The origins of field hockey can be traced back to the earliest civilizations of the world, but the modern game was developed in England during the nineteenth century. Many rules and concepts changed during the early years as the game spread throughout the British Empire. From these origins sprung not only the formidable field hockey nations of India, Pakistan and Australia, but the development of the game in over 100 countries.
While the game developed across the globe during this time, so too did field hockey in Canada. Both men’s and women’s field hockey was established and flourishing in British Columbia before the end of the nineteenth century. Records show that as early as 1896 clubs in Vancouver and on Vancouver Island were enjoying regular competitions. In the early twentieth century records show games being played by schools and clubs in Calgary, Toronto, Halifax, and St. John’s.
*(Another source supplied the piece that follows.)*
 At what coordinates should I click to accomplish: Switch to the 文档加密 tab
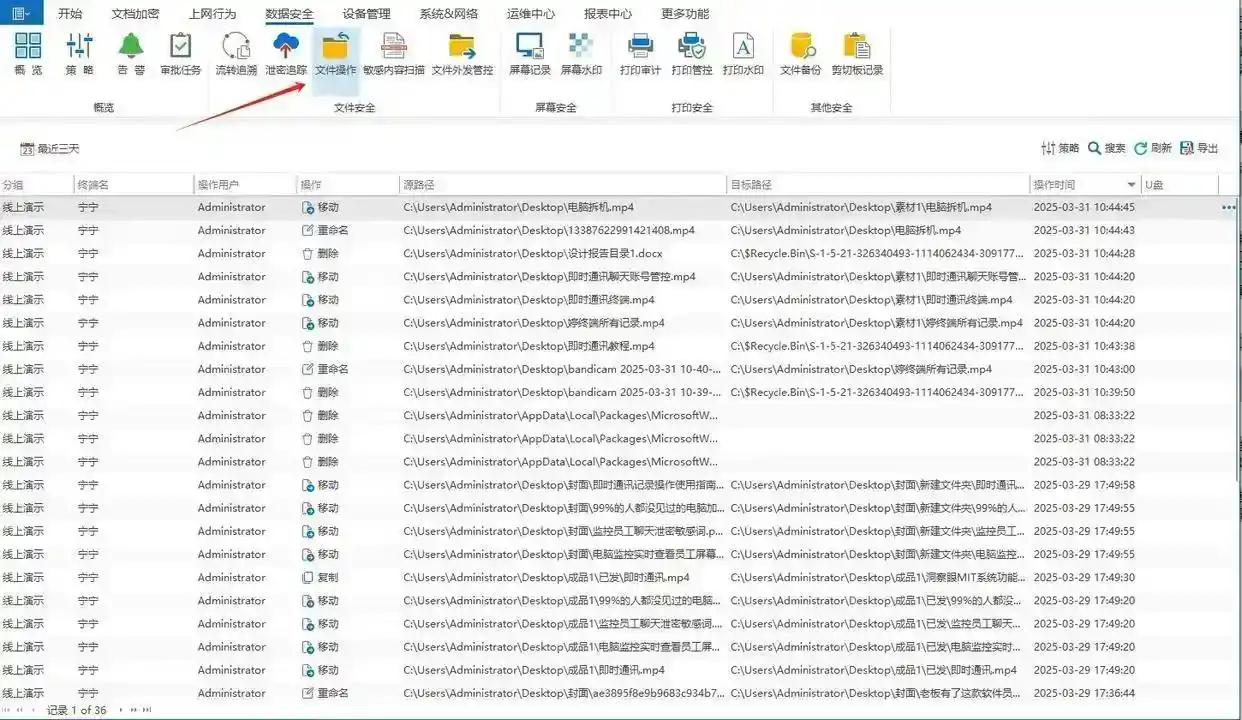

Field hockey began to organize at a national level in 1961 with the creation of the Canadian Field Hockey Association. The Canadian Women’s Field Hockey Association was formed a year later. In 1991 both the men’s and women’s associations merged to become Field Hockey Canada (FHC). FHC has been the national governing body responsible, in conjunction with our Provincial Associations, for the development of the game ever since.
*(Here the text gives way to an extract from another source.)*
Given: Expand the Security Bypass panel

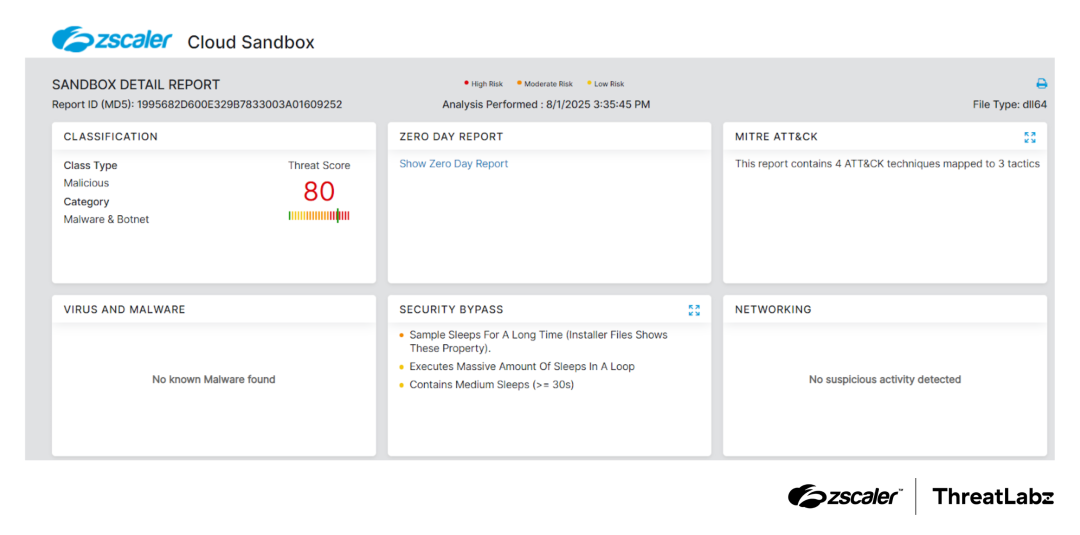Looking at the screenshot, I should 694,310.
Today, the game of field hockey is played virtually everywhere in the world and is the second largest team sport by participants after soccer. In Canada both the indoor and outdoor versions of field hockey remain a popular family-oriented sport played in every province. The sport is played most abundantly by girls in the high school system however male and female competitive and recreational leagues can be found in urban centres from coast to coast.
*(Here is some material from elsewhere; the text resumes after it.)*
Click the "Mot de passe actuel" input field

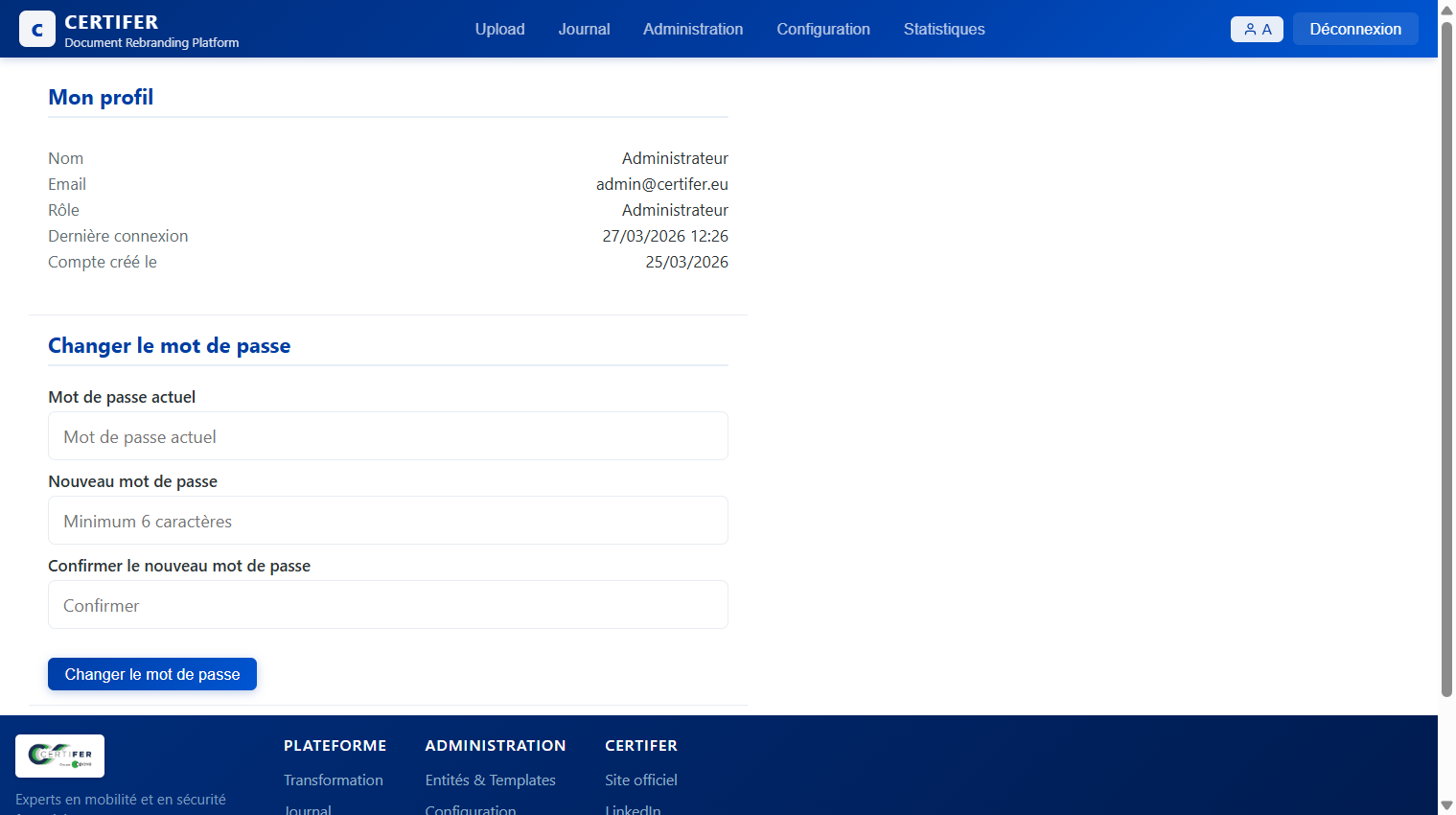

The men’s and women’s national teams regularly compete in international competitions held around the globe. Both genders have represented their country in major contests such as the World Cup, Commonwealth Games, Pan American Games, and Olympics. At any given time throughout the year Canadian athletes, coaches, officials, or volunteers can be found participating in their sport at various competitive levels in places such as Europe, Asia, and Oceania.